MATERIAL FOR THIS TASK:
________
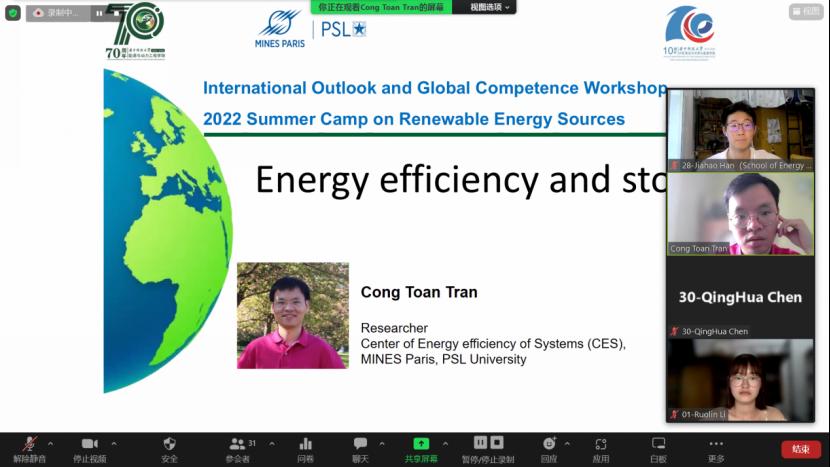Expand audio options arrow beside 解除静音
This screenshot has height=467, width=830.
coord(51,443)
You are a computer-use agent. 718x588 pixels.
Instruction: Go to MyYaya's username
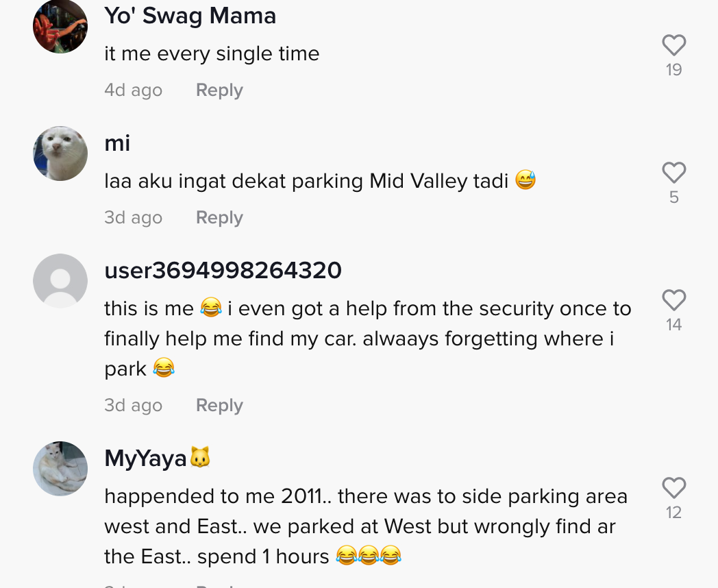[145, 458]
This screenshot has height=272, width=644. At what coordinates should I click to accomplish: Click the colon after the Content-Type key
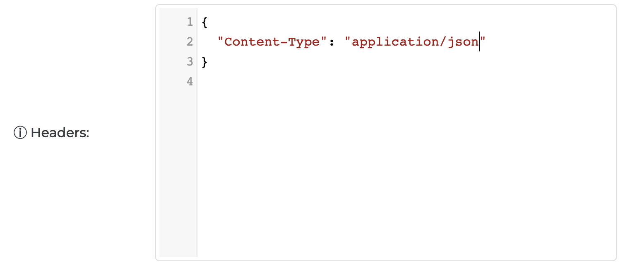[x=332, y=42]
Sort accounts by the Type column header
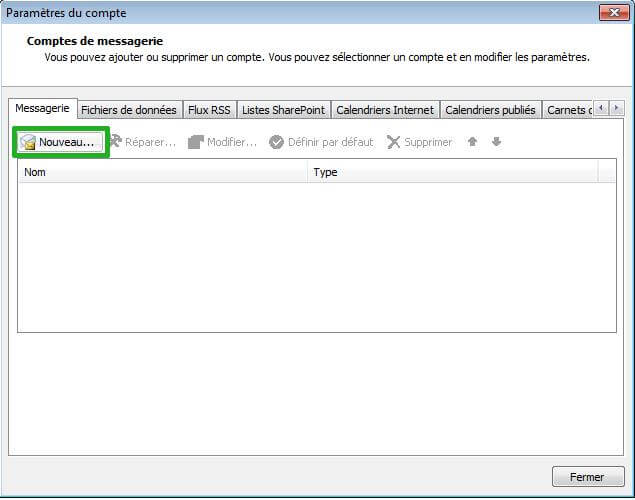This screenshot has width=635, height=500. pyautogui.click(x=452, y=172)
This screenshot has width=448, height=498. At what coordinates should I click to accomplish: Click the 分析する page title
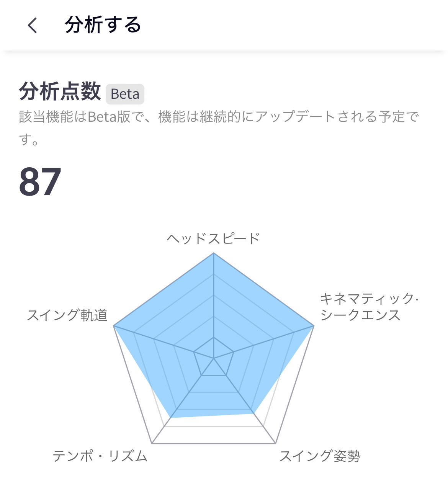click(103, 25)
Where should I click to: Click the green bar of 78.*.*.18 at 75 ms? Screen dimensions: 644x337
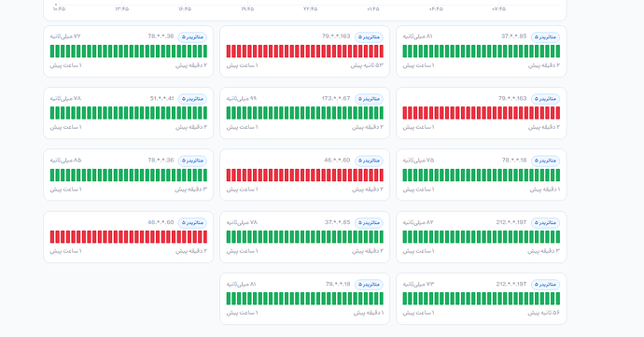click(x=482, y=176)
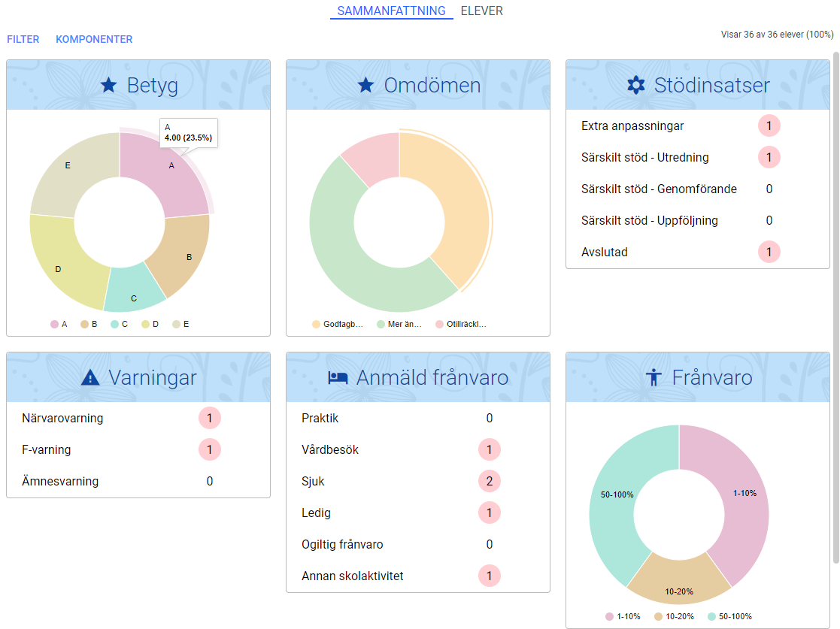Switch to the ELEVER tab
Viewport: 840px width, 629px height.
tap(481, 11)
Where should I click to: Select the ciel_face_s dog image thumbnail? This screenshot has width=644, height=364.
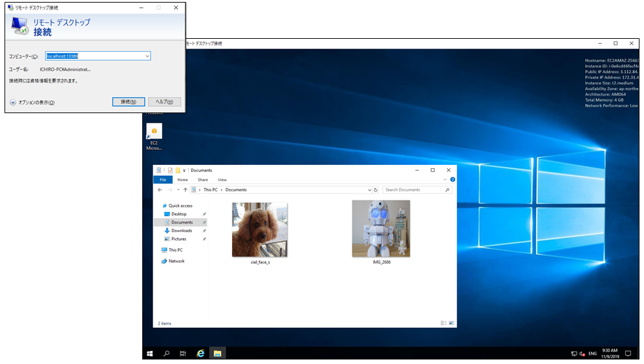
________
ACTION ITEM: Can the lines from the one with "You are a computer-use agent. 718x588 pixels." to the end of the records above be quoted exactly, both ends included, with every picture omitted?

RESPONSE AREA:
You are a computer-use agent. 718x588 pixels.
Instruction: Go to MyYaya's username
[145, 458]
This screenshot has height=272, width=644. At what coordinates should I click to accomplish: Click the colon after the Content-Type key
[x=332, y=42]
Sort accounts by the Type column header
This screenshot has width=635, height=500. pyautogui.click(x=452, y=172)
This screenshot has width=448, height=498. At what coordinates should I click to accomplish: Click the 分析する page title
click(103, 25)
Where should I click to: Click the green bar of 78.*.*.18 at 75 ms? Screen dimensions: 644x337
click(x=482, y=176)
Switch to the ELEVER tab
Viewport: 840px width, 629px height.
tap(481, 11)
Where should I click to: Select the ciel_face_s dog image thumbnail? This screenshot has width=644, height=364.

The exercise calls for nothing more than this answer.